Davalı vekili, "..." kelimesinin tek başına kullanılmadığından karıştırılma durumunun olamayacağını, "..." kelimesinin tek başına bir anlam ifade etmediğini, firma ismi ile birlikte kullanıldığını, davalı şirketin 1998 yılından beri "..." ibaresini kullandığını, talep edilen maddi ve manevi tazminat taleplerinin dayanağının bulunmadığını, ayrıca fahiş olduğunu, farazi bir zarardan bahsettiğini, bu iddiasını destekler hiç bir somut delilinin bulunmadığını, davacının satışlarındaki düşüşün davalı şirketten kaynaklandığına ilişkin dosyada delil bulunmadığını, davacının tüzel kişilik olduğunu ve manevi tazminat talebinin yerinde olmadığını savunarak, davanın reddini istemiştir.
Mahkemece bozma ilamına uyularak, davalı şirketin 1998 yılından bu yana ve davacıdan daha önce "..." ibaresini marka olarak kullandığının faturalar ve ticari defter kayıtları ile sabit olduğu, önceye dayalı hak sahibi markanın tesciline itiraz etmemiş ve yapılan tescil aleyhine hükümsüzlük davası açmamış olsa bile tescilli marka sahibi, bu işaretin önceden beri marka veya sair bir tanıma işareti olarak kullanan kişiyi, bu tanıma işaretini önceki kapsamı ile kullanmaktan men edemeyeceği gerekçesiyle, davanın reddine karar verilmiştir.
Kararı, davacı vekili temyiz etmiştir.
Dava, marka hakkına tecavüzün önlenmesi, maddi ve manevi tazminat istemine ilişkin olup, mahkemece davalı şirketin 1998 yılından bu yana ve davacıdan daha önce "..." ibaresini marka olarak kullandığının faturalar ve ticari defter kayıtları ile sabit olduğu, tescilli marka sahibinin, önceye dayalı hak sahibi olan davalıyı markayı önceki kapsamı ile kullanmaktan men edemeyeceği gerekçesiyle, davanın reddine karar verilmiştir.
Gerçek hak sahipliği ilkesinden hareketle, bir markaya konu işaretin tescilden önce ilk defa ihdas eden ve kullanan kişiler bu kullanıma dayalı olarak, markanın başkalarınca tescil ettirilmek istenmesine itiraz edebilecekleri gibi tescilden sonra da hükümsüzlük davası açabilirler.
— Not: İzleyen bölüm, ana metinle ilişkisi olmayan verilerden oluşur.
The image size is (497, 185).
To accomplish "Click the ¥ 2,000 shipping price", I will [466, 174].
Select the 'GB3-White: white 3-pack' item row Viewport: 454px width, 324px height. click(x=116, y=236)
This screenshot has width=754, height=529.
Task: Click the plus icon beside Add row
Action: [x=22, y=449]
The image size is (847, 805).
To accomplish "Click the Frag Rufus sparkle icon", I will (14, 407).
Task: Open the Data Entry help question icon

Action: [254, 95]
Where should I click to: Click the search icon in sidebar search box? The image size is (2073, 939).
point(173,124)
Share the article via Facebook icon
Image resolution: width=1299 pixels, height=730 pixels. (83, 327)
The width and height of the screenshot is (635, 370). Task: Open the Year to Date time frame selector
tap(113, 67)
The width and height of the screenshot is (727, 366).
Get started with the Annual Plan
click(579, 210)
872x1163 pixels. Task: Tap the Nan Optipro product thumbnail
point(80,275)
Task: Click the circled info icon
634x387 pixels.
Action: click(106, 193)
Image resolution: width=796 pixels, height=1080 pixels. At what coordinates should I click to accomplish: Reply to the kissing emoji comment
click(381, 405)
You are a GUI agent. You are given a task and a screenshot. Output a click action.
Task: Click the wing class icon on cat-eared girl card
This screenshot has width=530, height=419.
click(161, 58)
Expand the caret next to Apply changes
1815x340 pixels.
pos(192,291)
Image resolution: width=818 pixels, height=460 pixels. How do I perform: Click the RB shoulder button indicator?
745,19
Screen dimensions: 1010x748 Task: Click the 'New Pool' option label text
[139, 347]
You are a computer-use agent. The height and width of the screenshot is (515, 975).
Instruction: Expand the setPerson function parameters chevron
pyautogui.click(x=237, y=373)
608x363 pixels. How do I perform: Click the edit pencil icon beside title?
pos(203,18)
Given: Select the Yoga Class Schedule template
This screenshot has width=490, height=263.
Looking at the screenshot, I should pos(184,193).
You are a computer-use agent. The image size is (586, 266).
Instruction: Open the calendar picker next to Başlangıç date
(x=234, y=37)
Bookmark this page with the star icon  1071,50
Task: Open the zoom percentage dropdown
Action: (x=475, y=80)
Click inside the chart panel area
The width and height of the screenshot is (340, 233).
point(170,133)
Dairemizin (23.02.2009 T, 2007/12960-2009/1970) sayılı kararında da belirtildiği üzere, gerçek hak sahipleri, önceye dayalı haklarını tescile itiraz ve hükümsüzlük davası açmak yerine, kendilerine karşı markanın tescilinden sonra açılan tecavüz iddialarına karşı da bu haklarını def"i olarak ileri sürebilirler. Ancak gerçek hak sahipliği ilkesine dayanılarak tescile itiraz için marka başvurusu anında markanın itiraz eden tarafından nizasız bir kullanımının olması gerektiği gibi, tecavüz davalarında da önceye dayalı kullanım hakkının ileri sürülebilmesi için, söz konusu kullanıma marka tescilinden sonra da devam edilmesi, markanın ciddi surette kullanılması ve kullanıma da ara verilmemesi gerekir. Kullanıma uzun süre ara verildikten sonra, tescilli markayı sahibinden izin almaksızın tekrar kullanmaya başlayan kişinin "önceye dayalı hak" savunmasında bulunması MK 2 uyarınca dürüstlük kuralına aykırılık teşkil edecektir.
Somut olayda davacı şirket, dava konusu ... ibaresini ilk defa 2000 yılında marka olarak tescil ettirmiş, davalı ise, uyuşmazlık konusu ibareyi 1998 yılından itibaren markasal olarak kullandığını savunmuş olup, mahkemece yaptırılan bilirkişi incelemesi sonucu, davalı tarafın markayı kullandığına dair delil olarak sunmuş olduğu 1998 ve 2000 yıllarına ait faturaların davalının ticari defterlerinde kayıtlı olduğu tespit edilmiştir. Dava konusu markaya ilişkin ilk kullanımın davalıya ait olduğu anlaşılmakla birlikte, davalı 2000 yılından dava tarihinden kısa süre öncesine ilişkin tecavüz konusu eylemine kadar markayı kullandığına dair bir delil ibraz etmemiş ve kullanımı ispatlayamamıştır. Bu nedenle davalının markayı kullanmayı uzun süre terk etmesi ve daha sonra davadan kısa süre önceki kullanıma dayalı olarak öncelik hakkını ileri sürmesi MK 2. maddeye aykırı olmakla, mahkemece, davalının eyleminin davacı markasına tecavüz oluşturduğu nazara alınarak karar verilmesi gerekirken yazılı şekilde karar verilmesi doğru olmamış, kararın davacı yararına bozulması gerekmiştir.
SONUÇ:Yukarıda açıklanan nedenlerle, davacı vekilinin temyiz itirazlarının kabulüyle, kararın davacı yararına BOZULMASINA, takdir olunan 1.480,00 TL duruşma vekalet ücretinin davalıdan alınarak davacıya verilmesine, ödediği peşin temyiz harcının isteği halinde temyiz edene iadesine, 14.03.2017 tarihinde oybirliğiyle karar verildi.